No velho hospital em 1962, ainda havia um precário remanescente da chamada “porta”, serviço de urgência de velhos tempos. No entanto, havia premência da criação de um verdadeiro pronto-socorro, ante os reclamos dos vários serviços, onde tal necessidade era preenchida de maneira pouco ortodoxa. A solução encontrada, engenhosa na época, sugeria às enfermarias cirúrgicas que determinassem um número de leitos para atendimento de urgência, outorgando a elas a escolha de uma equipe cirúrgica responsável pelo plantão de um dos dias da semana. Antes, já fora criado um Centro de Recuperação Cirúrgico, embrião das futuras UTIs, complemento obrigatório a um serviço de urgência. E foi exatamente nessa fase que ocorreu o fato relatado.
O plantão de fim de semana era o mais movimentado, como consequência natural dos abusos regados pelos eflúvios etílicos (não se falava ainda nas outras drogas). O jovem paciente dera entrada com fortes dores no epigástrio. Contava que estivera com os amigos em um bar próximo tomando sua cervejinha e comendo um sanduíche. Nisso, chegaram alguns assaltantes armados que fizeram a “feira”. Em seguida à retirada dos meliantes, o jovem passara a sentir fortes dores na “altura do estômago”, motivo da sua vinda ao pronto-socorro. Após os exames de emergência, com presença de rigidez em “tábua” na altura do epigástrio, nítidos sinais de comprometimento peritoneal, ele foi submetido à laparotomia exploradora, encontrando-se uma perfuração estomacal, com um segmento de palito de madeira protruso em abdome livre.
Após abertura do estômago, o cirurgião verificou com espanto que o palito estava incluído em uma metade de sanduíche.
Na realidade, era uso comum em bares que, após a feitura de um sanduíche, este fosse dividido ao meio, com cada metade fixada com um palito de madeira, para conter o recheio. O que acontecera na verdade é que, com o susto do assalto, o jovem engolira praticamente a metade de um sanduíche com pão francês, que passara incólume, surpreendentemente, pelo esôfago e fora instalar-se na parede estomacal.

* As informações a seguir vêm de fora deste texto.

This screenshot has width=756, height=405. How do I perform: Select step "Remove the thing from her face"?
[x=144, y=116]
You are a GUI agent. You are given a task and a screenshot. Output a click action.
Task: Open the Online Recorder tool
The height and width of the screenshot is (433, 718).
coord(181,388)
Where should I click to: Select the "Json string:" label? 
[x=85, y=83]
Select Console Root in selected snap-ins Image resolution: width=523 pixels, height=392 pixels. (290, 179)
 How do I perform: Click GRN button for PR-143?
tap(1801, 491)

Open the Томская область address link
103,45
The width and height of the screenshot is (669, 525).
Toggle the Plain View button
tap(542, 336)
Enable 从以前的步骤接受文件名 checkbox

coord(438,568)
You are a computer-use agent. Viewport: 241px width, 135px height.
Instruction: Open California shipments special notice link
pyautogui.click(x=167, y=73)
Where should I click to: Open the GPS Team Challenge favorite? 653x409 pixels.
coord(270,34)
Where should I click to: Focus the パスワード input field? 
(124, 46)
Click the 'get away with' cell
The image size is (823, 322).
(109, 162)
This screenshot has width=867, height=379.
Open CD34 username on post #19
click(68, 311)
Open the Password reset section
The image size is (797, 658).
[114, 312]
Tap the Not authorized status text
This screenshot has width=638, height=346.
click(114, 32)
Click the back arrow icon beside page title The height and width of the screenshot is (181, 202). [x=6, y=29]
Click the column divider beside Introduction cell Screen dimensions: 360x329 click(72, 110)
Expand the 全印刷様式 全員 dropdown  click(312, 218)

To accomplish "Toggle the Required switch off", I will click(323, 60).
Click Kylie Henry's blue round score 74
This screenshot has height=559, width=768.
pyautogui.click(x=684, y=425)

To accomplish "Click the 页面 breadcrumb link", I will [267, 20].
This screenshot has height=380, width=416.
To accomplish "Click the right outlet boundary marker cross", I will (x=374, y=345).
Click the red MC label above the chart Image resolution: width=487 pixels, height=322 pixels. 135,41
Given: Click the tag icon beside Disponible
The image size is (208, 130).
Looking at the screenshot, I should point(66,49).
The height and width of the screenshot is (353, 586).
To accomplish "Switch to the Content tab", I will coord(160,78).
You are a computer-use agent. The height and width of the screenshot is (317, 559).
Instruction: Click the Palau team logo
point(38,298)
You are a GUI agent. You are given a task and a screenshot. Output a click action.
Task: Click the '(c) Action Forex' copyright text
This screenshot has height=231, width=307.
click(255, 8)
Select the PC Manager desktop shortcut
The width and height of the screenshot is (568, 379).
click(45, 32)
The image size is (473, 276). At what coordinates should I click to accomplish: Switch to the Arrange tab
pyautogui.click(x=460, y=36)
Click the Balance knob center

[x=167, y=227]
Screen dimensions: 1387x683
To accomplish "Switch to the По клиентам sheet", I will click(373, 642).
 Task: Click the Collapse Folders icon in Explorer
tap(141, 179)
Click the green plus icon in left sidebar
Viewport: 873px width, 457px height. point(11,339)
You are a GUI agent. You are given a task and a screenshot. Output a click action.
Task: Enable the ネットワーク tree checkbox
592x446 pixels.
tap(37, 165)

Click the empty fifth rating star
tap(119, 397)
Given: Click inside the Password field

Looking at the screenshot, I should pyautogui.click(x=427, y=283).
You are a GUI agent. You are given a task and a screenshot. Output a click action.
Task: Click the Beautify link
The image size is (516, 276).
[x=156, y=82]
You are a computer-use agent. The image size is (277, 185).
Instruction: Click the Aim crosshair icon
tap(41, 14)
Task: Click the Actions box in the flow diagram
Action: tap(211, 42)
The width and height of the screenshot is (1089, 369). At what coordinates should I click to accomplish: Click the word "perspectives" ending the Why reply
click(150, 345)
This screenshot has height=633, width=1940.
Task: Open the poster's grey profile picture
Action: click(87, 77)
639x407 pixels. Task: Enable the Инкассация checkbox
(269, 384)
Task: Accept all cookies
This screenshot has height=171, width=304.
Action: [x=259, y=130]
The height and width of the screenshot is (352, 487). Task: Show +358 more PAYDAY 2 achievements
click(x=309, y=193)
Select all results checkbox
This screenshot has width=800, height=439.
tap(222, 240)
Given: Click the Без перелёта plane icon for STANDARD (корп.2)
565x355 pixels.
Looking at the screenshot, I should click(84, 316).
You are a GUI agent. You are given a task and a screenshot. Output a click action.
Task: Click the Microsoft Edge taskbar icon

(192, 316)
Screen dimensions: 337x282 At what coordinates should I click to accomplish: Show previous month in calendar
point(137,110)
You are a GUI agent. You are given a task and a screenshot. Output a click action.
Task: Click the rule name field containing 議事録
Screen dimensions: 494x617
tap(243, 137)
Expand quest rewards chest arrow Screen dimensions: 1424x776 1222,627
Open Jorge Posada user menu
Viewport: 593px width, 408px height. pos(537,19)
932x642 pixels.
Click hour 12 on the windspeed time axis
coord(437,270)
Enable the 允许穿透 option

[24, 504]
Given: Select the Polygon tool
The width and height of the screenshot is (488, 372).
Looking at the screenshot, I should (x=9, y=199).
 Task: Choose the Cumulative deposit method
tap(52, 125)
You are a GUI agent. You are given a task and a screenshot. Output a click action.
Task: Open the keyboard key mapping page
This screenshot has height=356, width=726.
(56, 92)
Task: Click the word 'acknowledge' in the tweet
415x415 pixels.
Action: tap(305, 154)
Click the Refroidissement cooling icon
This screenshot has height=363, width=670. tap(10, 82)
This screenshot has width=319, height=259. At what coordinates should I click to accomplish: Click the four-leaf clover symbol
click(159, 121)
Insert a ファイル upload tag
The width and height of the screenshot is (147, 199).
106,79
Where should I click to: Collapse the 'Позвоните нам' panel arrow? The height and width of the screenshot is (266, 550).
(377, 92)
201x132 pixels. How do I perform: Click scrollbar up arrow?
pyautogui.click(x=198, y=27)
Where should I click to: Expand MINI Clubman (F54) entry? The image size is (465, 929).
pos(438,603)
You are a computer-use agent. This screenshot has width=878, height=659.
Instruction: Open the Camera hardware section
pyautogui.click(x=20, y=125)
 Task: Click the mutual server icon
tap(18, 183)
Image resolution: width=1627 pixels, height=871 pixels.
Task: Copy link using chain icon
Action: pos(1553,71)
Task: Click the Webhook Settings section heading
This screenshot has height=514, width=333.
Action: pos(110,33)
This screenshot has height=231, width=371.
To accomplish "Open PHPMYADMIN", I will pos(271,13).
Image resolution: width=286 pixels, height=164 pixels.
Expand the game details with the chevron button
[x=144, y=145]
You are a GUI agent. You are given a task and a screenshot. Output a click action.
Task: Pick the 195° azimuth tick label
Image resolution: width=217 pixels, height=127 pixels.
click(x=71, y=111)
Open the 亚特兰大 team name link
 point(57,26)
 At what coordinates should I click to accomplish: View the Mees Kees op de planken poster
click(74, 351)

A cirurgia terminou sem problemas, com o paciente recebendo alta sem sequelas.
Esses acontecimentos, agora impulsionados pela ala mais jovem, reforçados pela criação da novel Associação dos Médicos da Santa Casa, capitaneada pela atitude firme e indomável de Emilio Athié, criaram as condições e, como um verdadeiro aríete, levaram à criação da tão almejada Faculdade de Medicina.